One of the best compliments I ever received was from a student and colleague who noted, “When you get a new piece of information, you get excited. You’ll say, ‘Don’t you understand…this changes everything?!!!” I think what he meant was that when I get a new piece of information, it changes everything for me….eventually.
While I periodically get enthusiastic about change, my disorder makes change very challenging. Times change, and I’m left behind. This means if I’m going to keep up with the times, I have to be ahead of them.
But I can only be ahead of them in spirit, the body changes too slowly…at least for now. But the prediction of where things will likely go helps those of us who are little slower catch up. And this all leaves me with a very important question, “Where are things going?” (More importantly – to me- where am I going?)
When I can make a somewhat educated guess as to where things are going, I can start work on moving in that direction. Since I move a bit slower than most (both literally and metaphorically), I need a head start. I usually need that head start in any direction.
An example direction is Martial Arts. There have been three trends that have emerged since I’ve been practicing BJJ. I’ve tried to stay ahead of all three.

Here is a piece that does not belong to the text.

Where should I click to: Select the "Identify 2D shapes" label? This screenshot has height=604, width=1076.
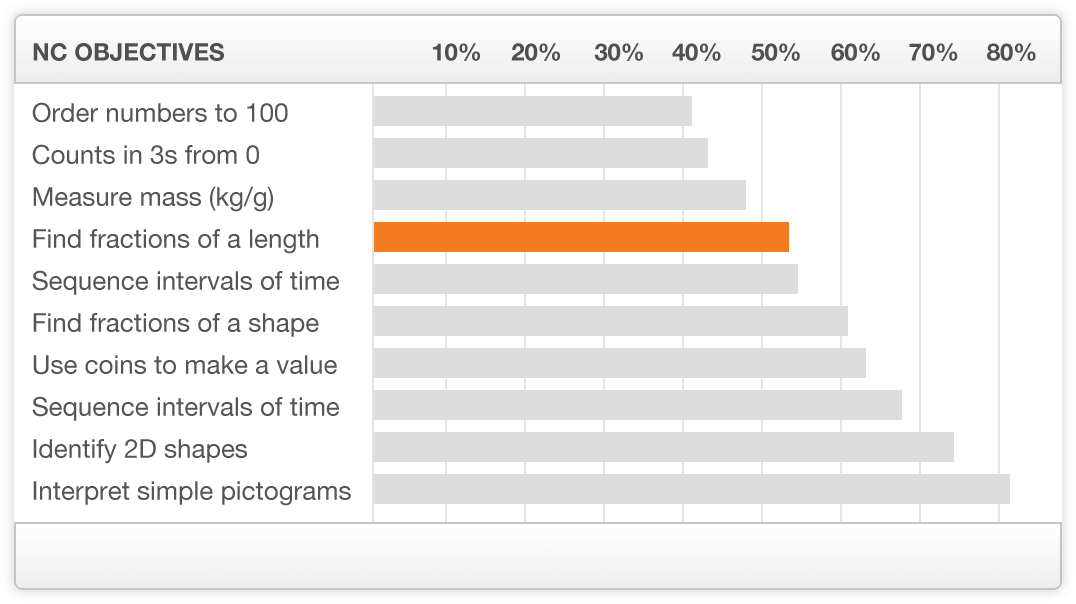point(140,449)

The first was the movement away from the Gi. It’s only now with the popularity of EBI, 10PJJ, and the DDS (these acronyms mean something to BJJ players) that No Gi is emerging as a distinct practice. I saw it early (Marcelo @ ADCC and at my home Dojo) and 2.5 years after I started (over 10 years ago), I took off the Gi and haven’t consistently put it back on since.

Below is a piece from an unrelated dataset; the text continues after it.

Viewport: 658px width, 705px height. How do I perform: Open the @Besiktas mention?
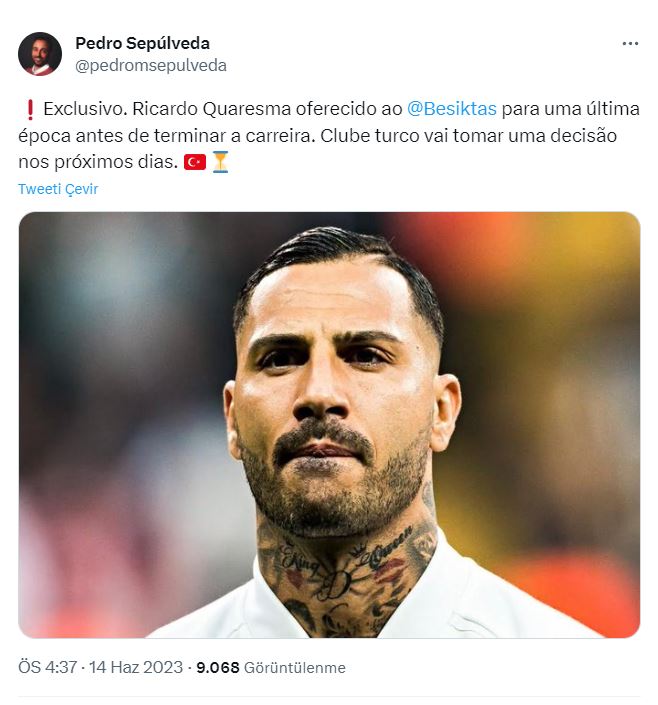click(452, 109)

The next trend that emerged in BJJ (which is in full force now) is the practice of leg locks. While I have never been interested in becoming a leg lock specialist, I did start becoming more versed in their use. I watched videos, bought books, and started rolling with leg lockers.

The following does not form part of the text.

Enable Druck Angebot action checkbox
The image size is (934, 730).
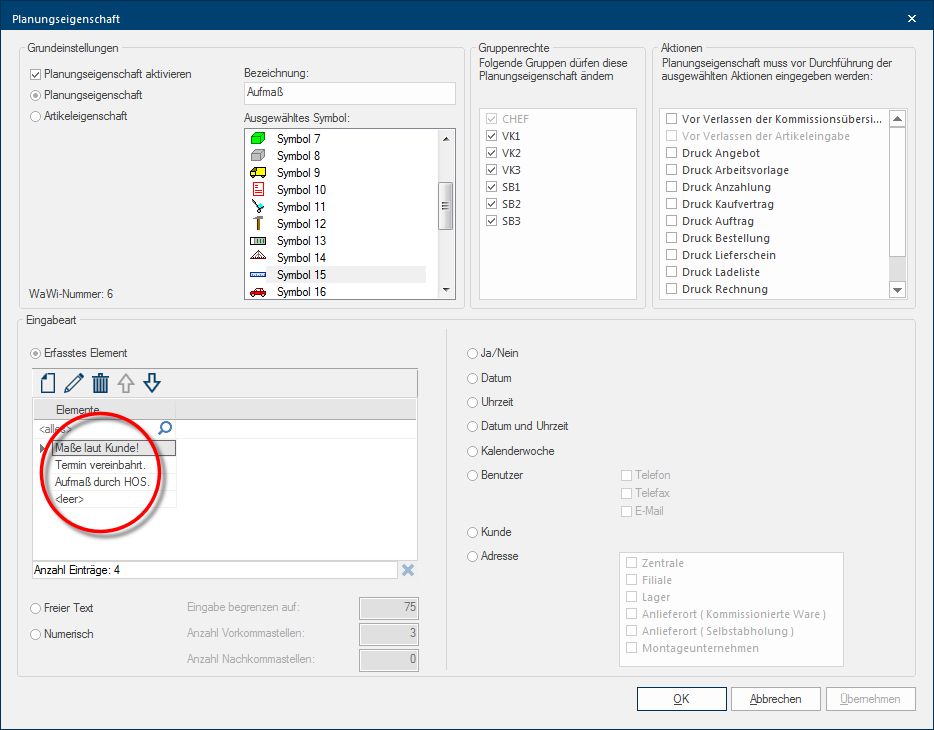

The final trend that has yet to surface in BJJ but I believe ultimately will is wrestling. Fundamental wrestling shuts down many submissions. And wrestling wins nearly every position.
No Gi, Leg Locks, and Wrestling has and will change everything in BJJ. But what clued me in to that? Why did I think that those things changed everything?
I thought No Gi, Leglocks, and Wrestling changed BJJ because I saw how their players fared against traditional BJJ players. I saw how the practice of each of those demonstrated dominance. While I only saw No Gi players, leg lockers, and wrestlers show up occasionally, the effect was undeniable.
Others saw the same thing I did…but where I saw the future, they saw an anomaly. You have to understand the scope of this, though. These were just a few data points.
These three trends were previously only personified. They were three solitary datums. But I knew that they wouldn’t be solitary for long.
When I saw the three trends first emerge, there was resistance to their practice. They weren’t looked at as trends. They were looked at as trendy, a novelty.
Each time the trend reappeared, it became easier for people to accept that this new thing was here to stay. And the new somehow subsumed the old. Those people who wouldn’t accept the new either left or became a relic of the past.
While we don’t identify as such, we’re all more naturally conservative than progressive. We want to conserve what was before more so than we want to progress past it. While some things are timeless and remain, those things are in the minority.
The natural order is change. In order to orient towards the future, we have to be on the constant lookout for what will change everything. Most things that are new won’t be catalysts.
But when we see something new that puts a chink in the armor of the old, we have to pay attention – very close attention – to understand the scope of that change. For every bit of change we see, we get more insight into what actually works. And we better understand what changes everything…and the personal work it takes to change.